→ **Given information**

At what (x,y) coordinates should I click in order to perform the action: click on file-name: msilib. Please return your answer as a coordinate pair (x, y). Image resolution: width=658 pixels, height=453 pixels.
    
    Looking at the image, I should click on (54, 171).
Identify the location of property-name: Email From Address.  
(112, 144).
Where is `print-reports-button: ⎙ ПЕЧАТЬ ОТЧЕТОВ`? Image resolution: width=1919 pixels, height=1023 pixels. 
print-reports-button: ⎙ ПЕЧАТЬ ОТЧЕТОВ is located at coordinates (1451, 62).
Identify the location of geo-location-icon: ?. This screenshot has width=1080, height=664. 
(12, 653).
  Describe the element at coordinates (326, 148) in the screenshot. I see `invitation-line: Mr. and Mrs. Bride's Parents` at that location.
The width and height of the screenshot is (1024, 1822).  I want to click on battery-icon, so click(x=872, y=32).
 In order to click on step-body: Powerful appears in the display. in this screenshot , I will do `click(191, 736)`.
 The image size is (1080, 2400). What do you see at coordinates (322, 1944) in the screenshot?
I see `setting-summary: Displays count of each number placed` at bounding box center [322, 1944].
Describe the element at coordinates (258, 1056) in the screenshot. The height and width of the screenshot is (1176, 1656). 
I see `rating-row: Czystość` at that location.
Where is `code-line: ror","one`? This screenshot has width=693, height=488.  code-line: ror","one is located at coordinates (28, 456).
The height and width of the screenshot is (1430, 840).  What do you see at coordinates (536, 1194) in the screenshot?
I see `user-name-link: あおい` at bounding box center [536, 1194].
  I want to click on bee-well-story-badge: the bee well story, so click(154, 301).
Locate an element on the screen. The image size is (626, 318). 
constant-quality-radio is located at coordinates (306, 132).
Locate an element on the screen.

→ **Exercise directions**
Put only the records starting at the line that contains "pixels, height=1023 pixels." and ending at the line that contains "print-reports-button: ⎙ ПЕЧАТЬ ОТЧЕТОВ is" into a two-column CSV with the header input,output. Give one row per record, and enclose each field in quotation marks with its line breaks replaced by spaces.

→ **Task solution**
input,output
"Where is `print-reports-button: ⎙ ПЕЧАТЬ ОТЧЕТОВ`? Image resolution: width=1919 pixels, height=1023 pixels.","print-reports-button: ⎙ ПЕЧАТЬ ОТЧЕТОВ is located at coordinates (1451, 62)."